According to Rolling Stone, Reavis was sentenced after prosecutors read a heartbreaking statement from the late rapper’s mother, Karen Meyers. “My life went dark the moment Malcolm left this world,” she wrote. “Malcolm was my person, more than a son. We had a bond and a kinship that was deep and special and irreplaceable. We spoke nearly every day about everything — his life, plans, music, dreams.”
At the time of his death, Miller had just released his 6th studio album Swimming. His music frequently discussed his battle with drug abuse, but Meyers insisted that Miller would never use fentanyl on purpose. “He would never knowingly take a pill with fentanyl, ever,” she said. “He wanted to live and was excited about the future. The hole in my heart will always be there.”
The last person to see Miller alive was his assistant on September 6th, 2018. The next morning they found Miller unresponsive in his home. Toxicology reports from the Los Angeles County Medical Examiner and Coroner concluded that the cause of death was a lethal mix of fentanyl, cocaine, and alcohol. It’s assumed that Miller died after consuming the counterfeit oxycodone pills that he purchased from Reavis, which were laced with fentanyl.
Reavis testified that he did not know the pills were laced before he was arrested a year later in Arizona. While in court he said, “This is not just a regular drug case. Somebody died, and a family is never going to get their son back. My family would be wrecked if it was me. They’d never be alright, never truly get over it.”
“I think about that all the time,” he continued. “And I know that whatever happens today, I’m the lucky one because my family is here and I’ll be with them again. I feel terrible. This is not who I am. My perspective has changed. My heart has changed.”
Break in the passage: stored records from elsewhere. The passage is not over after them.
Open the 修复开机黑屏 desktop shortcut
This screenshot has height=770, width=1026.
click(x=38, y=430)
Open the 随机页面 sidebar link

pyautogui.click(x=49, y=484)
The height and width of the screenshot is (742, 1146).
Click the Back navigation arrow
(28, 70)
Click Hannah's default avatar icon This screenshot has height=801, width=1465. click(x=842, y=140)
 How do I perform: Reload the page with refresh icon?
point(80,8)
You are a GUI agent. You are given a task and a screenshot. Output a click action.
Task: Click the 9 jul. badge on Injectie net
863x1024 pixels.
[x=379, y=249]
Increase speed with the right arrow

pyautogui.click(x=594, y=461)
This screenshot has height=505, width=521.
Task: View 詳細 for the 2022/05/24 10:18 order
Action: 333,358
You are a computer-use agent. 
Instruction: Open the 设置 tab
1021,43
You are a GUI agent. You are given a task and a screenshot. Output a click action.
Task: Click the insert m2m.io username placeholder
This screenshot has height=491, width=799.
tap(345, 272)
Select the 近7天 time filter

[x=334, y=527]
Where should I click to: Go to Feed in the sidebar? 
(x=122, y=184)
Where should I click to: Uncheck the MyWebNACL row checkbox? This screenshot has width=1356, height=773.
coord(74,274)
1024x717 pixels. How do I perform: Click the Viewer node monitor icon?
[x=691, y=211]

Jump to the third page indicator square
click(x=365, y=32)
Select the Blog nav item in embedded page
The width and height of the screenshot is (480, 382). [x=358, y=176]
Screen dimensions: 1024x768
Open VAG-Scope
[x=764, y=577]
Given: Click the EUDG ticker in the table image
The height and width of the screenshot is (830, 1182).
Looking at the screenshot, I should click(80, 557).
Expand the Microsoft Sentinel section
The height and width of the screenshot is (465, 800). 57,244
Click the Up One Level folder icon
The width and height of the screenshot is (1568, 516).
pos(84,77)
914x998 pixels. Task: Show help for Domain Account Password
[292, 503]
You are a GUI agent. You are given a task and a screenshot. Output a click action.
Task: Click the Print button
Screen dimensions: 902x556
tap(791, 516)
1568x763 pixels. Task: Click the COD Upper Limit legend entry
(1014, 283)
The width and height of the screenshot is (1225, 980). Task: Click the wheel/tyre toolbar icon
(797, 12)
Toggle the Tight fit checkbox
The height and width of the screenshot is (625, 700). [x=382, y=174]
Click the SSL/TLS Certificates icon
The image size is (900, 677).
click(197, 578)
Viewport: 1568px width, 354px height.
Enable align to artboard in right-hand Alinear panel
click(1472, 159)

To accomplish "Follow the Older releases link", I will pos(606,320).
Prosecutors later pointed out that Reaves was found with multiple guns and numerous rounds of ammunition upon his arrest. They also surfaced text messages that proved Reavis was aware of the counterfeit pills and continued to sell them after Miller's death.
Rolling Stone reports that Reavis was complaining about a buyer who posed as someone named “Jenny.” “So, ‘Jenny,’ turned out to be a guy named Jack that says he’s Jenny’s boyfriend,” the texts said. “It was him I was talking to the entire time. No heads up, that shit needs to be discussed beforehand so I know I’m not talking to a cop...People have been dying from fake blues [oxycodone] left and right, you better believe law enforcement is using informants and undercover[s] to buy them on the street.”
The U.S. District Judge, Otis D. Wright II ultimately sentenced Reavis to 10 years and 11 months in prison for his crimes. The two other drug dealers who were involved in Miller's death are being charged as well. Stephen Andrew Walter reportedly took a plea deal and received a 17-year sentence after admitting to supplying Reavis with the counterfeit pills. The case against Cameron James Pettit, who plead guilty to distributing fentanyl, is still pending.